_Passage to read_
┌────────

My daughter turns four on Monday.
Besides the "Oh Em Gee, mah precious baybee is turning the big FOUR," things are a bit... awkward. See, my husband and I are separated, which means that he kept the house and I moved into my own apartment.
Which is fine - I can't begin to pay the mortgage on the house either way, and living small is turning out to be a pretty interesting endeavour; one that I'm enjoying tremendously. Most of the time.
But on Sunday, my husband has planned a party for our daughter - strictly friends and family that know her well.
And while I should be thrilled by the chance to bake and hang out with my kids, I'm riddled with anxiety.
It sounds silly, even as I say it, but going back to the house formerly known as mine isn't something that comes naturally. There are too many memories, too many bits of my past, and too many pieces of me still left in that house for me to feel comfortable there. It's not my house any more, yet it is.
I avoid going over there whenever possible.
On Sunday, my ex has invited (mostly) his friends and family to come and celebrate our daughter's birthday. And while I love a party like I love cupcakes and unicorns, I'm not so sure how things will play out with this arrangement.

└────────

_Supplied entries_
┌────────

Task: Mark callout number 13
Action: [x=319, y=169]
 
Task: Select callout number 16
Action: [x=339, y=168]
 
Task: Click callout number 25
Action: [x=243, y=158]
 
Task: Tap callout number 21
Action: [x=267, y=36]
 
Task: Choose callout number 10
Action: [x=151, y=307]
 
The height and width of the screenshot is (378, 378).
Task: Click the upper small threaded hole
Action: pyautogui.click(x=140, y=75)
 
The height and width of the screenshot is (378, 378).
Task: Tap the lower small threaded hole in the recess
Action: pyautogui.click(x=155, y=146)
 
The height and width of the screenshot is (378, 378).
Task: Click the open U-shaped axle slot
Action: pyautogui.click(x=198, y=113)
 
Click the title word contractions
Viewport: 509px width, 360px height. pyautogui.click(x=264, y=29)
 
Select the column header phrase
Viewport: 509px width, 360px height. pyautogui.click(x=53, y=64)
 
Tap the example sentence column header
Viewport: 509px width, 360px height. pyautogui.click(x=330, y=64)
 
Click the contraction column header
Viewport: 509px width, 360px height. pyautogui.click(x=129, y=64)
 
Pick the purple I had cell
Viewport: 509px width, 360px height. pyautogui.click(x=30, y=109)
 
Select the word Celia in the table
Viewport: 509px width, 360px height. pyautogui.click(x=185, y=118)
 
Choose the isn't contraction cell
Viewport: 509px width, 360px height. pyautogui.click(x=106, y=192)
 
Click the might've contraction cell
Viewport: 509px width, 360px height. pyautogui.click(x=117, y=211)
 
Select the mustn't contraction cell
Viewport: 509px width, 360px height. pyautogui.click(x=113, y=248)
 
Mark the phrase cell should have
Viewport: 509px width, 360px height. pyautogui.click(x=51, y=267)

└────────
┌────────

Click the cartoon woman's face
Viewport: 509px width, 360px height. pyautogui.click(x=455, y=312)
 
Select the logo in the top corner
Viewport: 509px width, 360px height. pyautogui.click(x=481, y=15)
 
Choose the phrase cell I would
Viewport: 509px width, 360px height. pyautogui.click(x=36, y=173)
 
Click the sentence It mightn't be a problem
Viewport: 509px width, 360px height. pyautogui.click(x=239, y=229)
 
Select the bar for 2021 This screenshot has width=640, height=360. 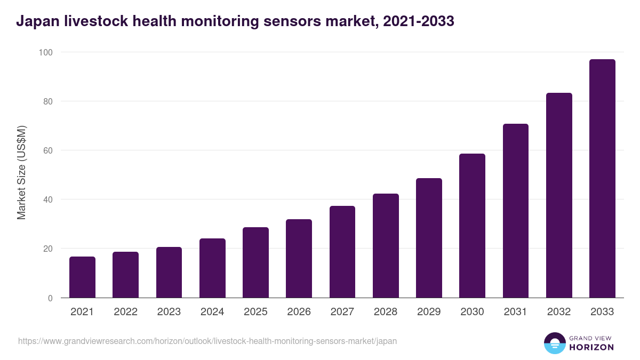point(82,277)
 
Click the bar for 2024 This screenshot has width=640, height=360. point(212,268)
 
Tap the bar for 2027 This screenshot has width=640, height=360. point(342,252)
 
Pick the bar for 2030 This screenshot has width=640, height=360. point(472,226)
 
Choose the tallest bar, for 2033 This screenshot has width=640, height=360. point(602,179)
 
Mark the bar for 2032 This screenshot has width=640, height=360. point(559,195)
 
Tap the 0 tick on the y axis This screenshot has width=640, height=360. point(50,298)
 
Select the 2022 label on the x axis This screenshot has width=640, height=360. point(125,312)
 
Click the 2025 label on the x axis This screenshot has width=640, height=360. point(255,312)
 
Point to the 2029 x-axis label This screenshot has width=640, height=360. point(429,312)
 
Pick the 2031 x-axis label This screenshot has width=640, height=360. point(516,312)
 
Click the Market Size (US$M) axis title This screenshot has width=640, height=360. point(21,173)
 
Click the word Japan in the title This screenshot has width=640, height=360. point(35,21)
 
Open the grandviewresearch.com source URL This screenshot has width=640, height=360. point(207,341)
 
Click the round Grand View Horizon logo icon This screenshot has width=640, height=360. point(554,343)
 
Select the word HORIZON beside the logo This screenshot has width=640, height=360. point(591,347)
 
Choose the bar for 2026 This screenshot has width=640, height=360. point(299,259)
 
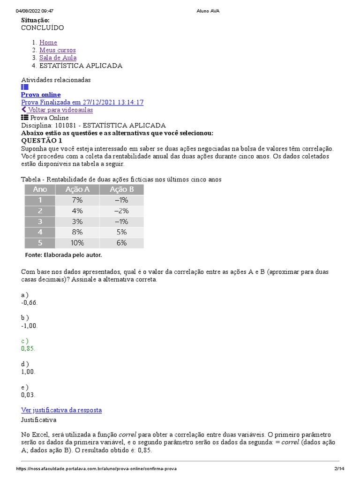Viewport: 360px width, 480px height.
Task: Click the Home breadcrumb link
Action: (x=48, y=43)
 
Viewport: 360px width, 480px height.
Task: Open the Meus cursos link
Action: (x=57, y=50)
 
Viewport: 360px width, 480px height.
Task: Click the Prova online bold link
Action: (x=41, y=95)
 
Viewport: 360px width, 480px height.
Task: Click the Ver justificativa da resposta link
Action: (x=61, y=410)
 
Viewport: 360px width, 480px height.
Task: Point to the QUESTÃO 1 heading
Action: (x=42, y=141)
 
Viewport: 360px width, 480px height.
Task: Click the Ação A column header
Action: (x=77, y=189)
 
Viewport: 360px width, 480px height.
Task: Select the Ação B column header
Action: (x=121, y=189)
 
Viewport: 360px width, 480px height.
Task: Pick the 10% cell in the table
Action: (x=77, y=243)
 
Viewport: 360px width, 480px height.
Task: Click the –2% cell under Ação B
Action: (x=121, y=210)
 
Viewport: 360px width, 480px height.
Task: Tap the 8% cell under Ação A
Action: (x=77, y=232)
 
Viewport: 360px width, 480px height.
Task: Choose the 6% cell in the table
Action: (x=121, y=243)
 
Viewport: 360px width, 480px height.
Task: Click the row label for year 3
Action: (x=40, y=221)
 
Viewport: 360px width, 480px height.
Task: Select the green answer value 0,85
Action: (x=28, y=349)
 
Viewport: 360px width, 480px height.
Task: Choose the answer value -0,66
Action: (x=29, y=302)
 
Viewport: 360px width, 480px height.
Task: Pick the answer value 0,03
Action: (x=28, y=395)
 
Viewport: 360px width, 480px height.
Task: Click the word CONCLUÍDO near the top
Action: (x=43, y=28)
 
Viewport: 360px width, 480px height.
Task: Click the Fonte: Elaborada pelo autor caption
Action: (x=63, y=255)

└────────
┌────────

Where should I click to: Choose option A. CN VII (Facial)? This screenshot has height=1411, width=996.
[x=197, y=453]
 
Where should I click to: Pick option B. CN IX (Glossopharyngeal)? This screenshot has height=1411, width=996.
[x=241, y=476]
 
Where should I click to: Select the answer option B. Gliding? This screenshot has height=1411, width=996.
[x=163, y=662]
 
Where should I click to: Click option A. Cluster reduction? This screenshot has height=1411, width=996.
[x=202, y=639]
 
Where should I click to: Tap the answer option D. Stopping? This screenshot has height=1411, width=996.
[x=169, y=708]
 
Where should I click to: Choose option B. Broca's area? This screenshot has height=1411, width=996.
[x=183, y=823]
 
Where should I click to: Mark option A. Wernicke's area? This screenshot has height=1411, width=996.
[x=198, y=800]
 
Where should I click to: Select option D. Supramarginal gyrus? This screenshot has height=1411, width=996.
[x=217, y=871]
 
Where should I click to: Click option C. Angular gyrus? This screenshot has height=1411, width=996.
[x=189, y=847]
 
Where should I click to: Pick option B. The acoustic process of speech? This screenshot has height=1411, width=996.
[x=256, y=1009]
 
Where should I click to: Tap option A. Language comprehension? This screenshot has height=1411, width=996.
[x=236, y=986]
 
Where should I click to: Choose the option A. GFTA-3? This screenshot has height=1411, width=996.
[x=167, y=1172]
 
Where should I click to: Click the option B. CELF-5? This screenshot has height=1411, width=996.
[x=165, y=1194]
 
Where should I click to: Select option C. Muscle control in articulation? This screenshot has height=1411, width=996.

└────────

_Task A_
Which things does the writer of the birthday post say they love?
_Task B_
Can you go on with the birthday post from the point where it stops?
The rows are separate material, unrelated to the birthday post.

_Response A_
A party, cupcakes, and unicorns.

_Response B_
There's this antiquated notion among people that if there is a divorce, it's because one person is the evil villain and the other is an innocent bystander. I guess that people always look for someone to blame, even if the two (former) partners are friends. It makes me want to scream, "Hey, it didn't work out, and we're okay with that! Why can't you be?" Except that screaming like that would likely land me smack dab into the psych unit and really, that's not necessary.
I hope that I'm wrong to be nervous about the party this weekend. I hope that his friends and family don't all stop and stare at me, The Circus Freak, as I walk into the house to celebrate my only daughter's birthday. I hope that people treat me kindly and that I'm able to relax and have a good time among those who love my little girl.
This is my hope.
And should I walk in and be treated as though I have leprosy, well, I'll manage to hold my head high, keep my skin intact, and enjoy the bonus time with my children.
If other people think I'm not supposed to be at my own daughter's birthday? Well, they've got another thing coming.
Now, can someone PLEASE pass the vodka?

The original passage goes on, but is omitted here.